=== Given problem ===
Write a continuation of the article on Stone Dominoes F.C., starting after its final sentence.

Stone Dominoes F.C.
- Full name: Stone Dominoes Football Club
- Nickname(s): The Doms
- Founded: 1987
- Ground: Wellbeing Park, Stone
- 2023–24: Staffordshire County Senior League Division Two South, 5th of 11
| Home colours | Away colours |

= Stone Dominoes F.C. =

Association football club in England

Stone Dominoes Football Club is a football club based in Stone, Staffordshire. They played at Wellbeing Park.

==History==

The club was established in 1987 and joined the Midland League Division Two in 1995. They reached the 5th round of the FA Vase in 2003–04 season. They joined the North West Counties League in 2000, but resigned at the end of the 2012–13 season. Their home ground was Wellbeing Park (Formerly Springbank Stadium).

In 2008 they signed comedy actor Ralf Little as one of their players.

The club had 22 teams with players (boys and girls) from age 4 to adult representing the club.

=== Extracted entries ===

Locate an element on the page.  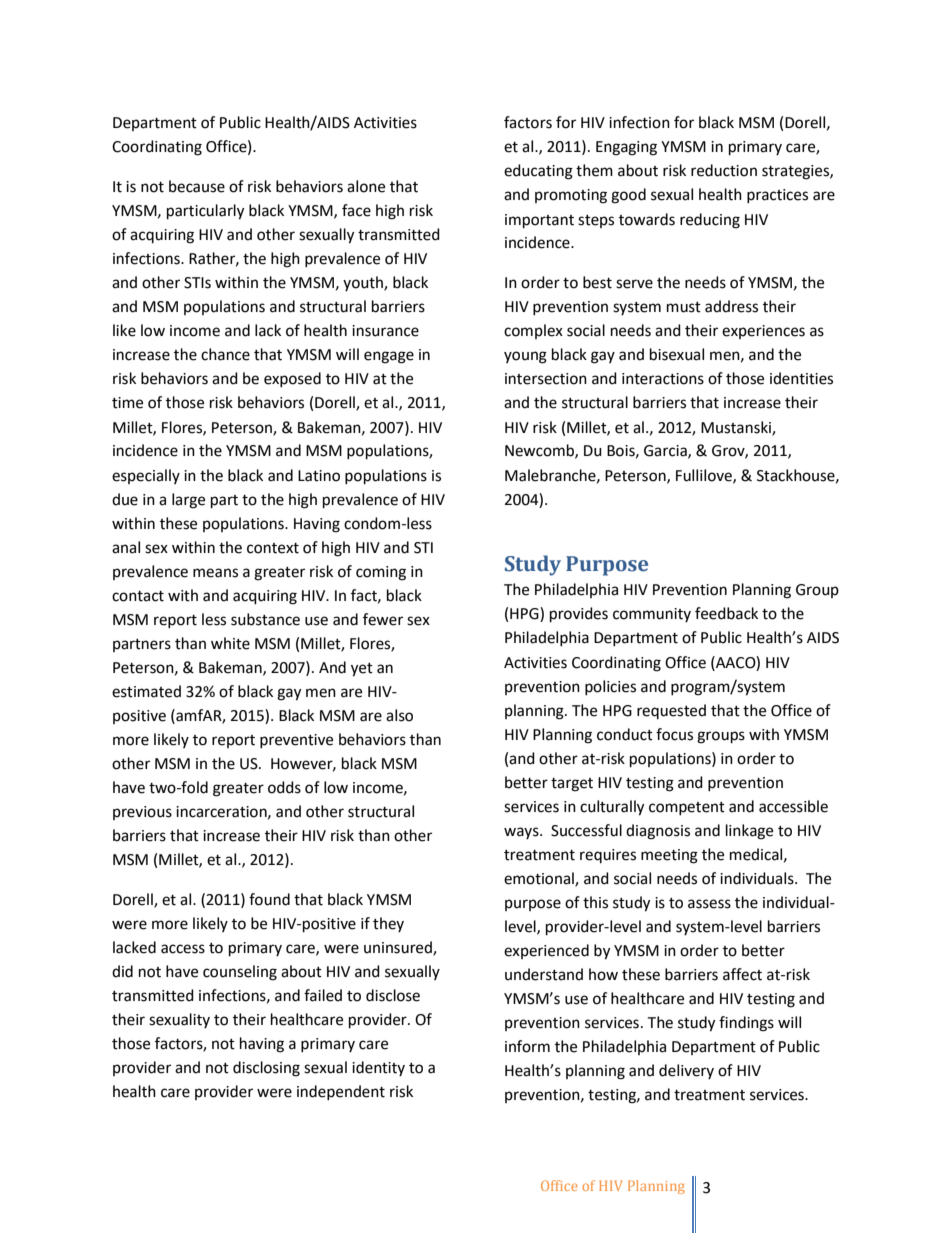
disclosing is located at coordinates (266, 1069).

==

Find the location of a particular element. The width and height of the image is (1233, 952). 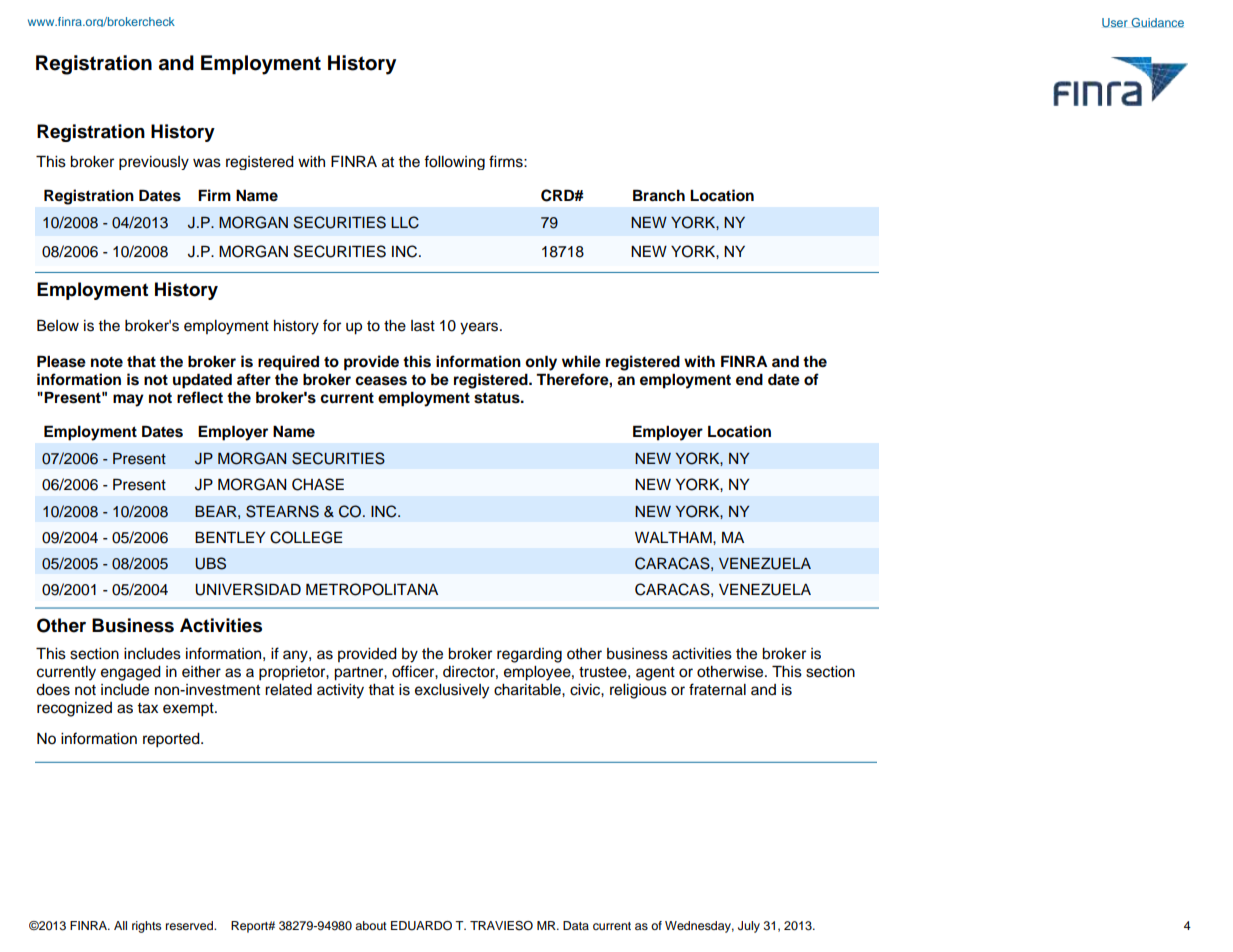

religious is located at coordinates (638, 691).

--

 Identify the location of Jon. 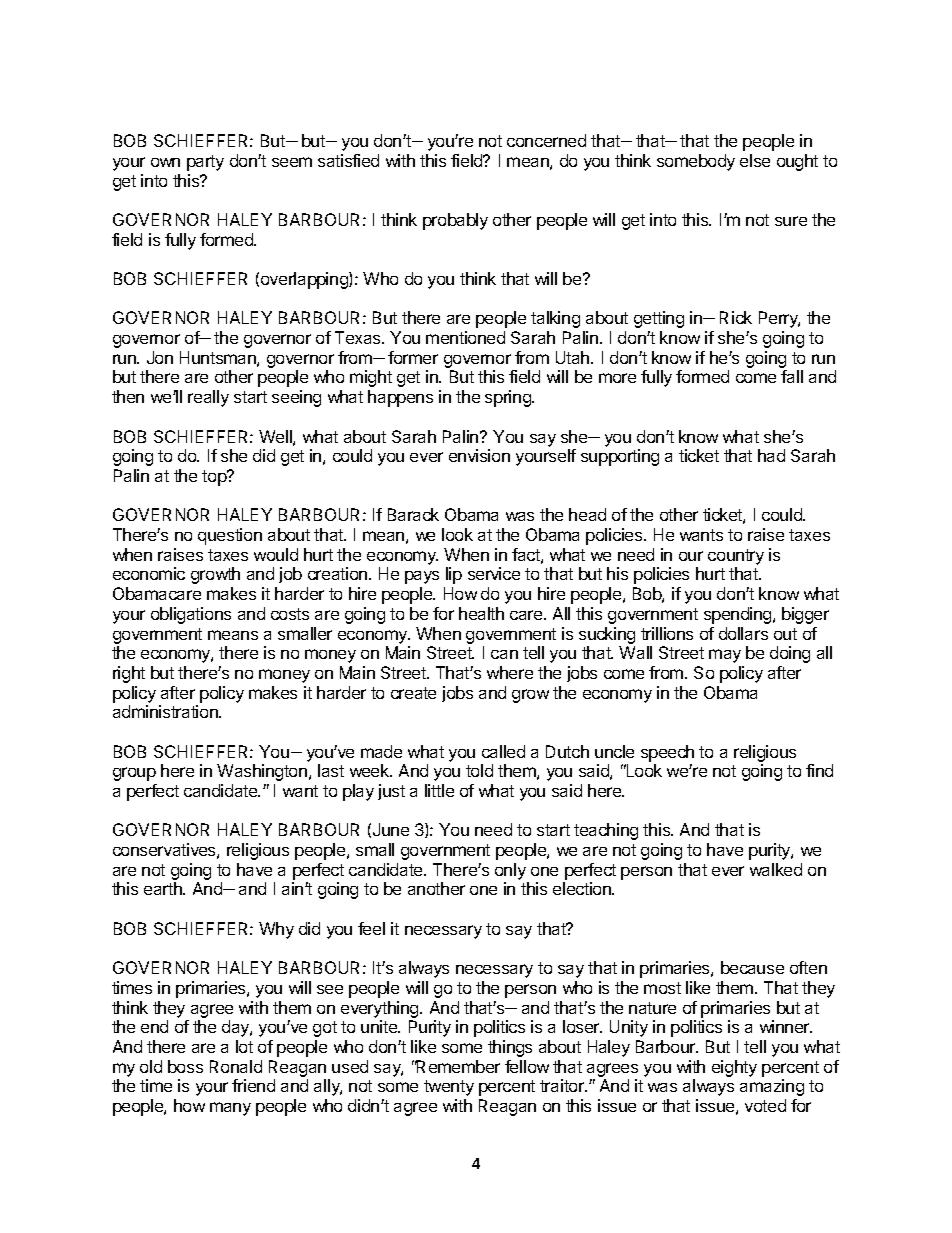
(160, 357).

=== Output below ===
The men's senior team returned to competition in 2015, competing in the Staffordshire County Senior League, First Division, 2015–16 season.

Stone Dominoes Ladies won the Staffordshire County Women's League in 2014–15 season and now play in the West Midland Regional Division One North.

==Records==
- FA Cup best performance: second qualifying round – 2004–05
- FA Vase best performance: fifth round replay – 2003–04

==Honours==
- NWCFL Division One Champions 2009–10
- NWCFL Div 2 Trophy Winners 2002–03
- Midland League Winners 1999–2000
- Midland League Charity Shield Winners 1999–2000
- Midland League Cup Winners 1998–99
- Midland League Div 2 Cup Winners 1996–97
- Staffordshire FA Vase winners 2009–10...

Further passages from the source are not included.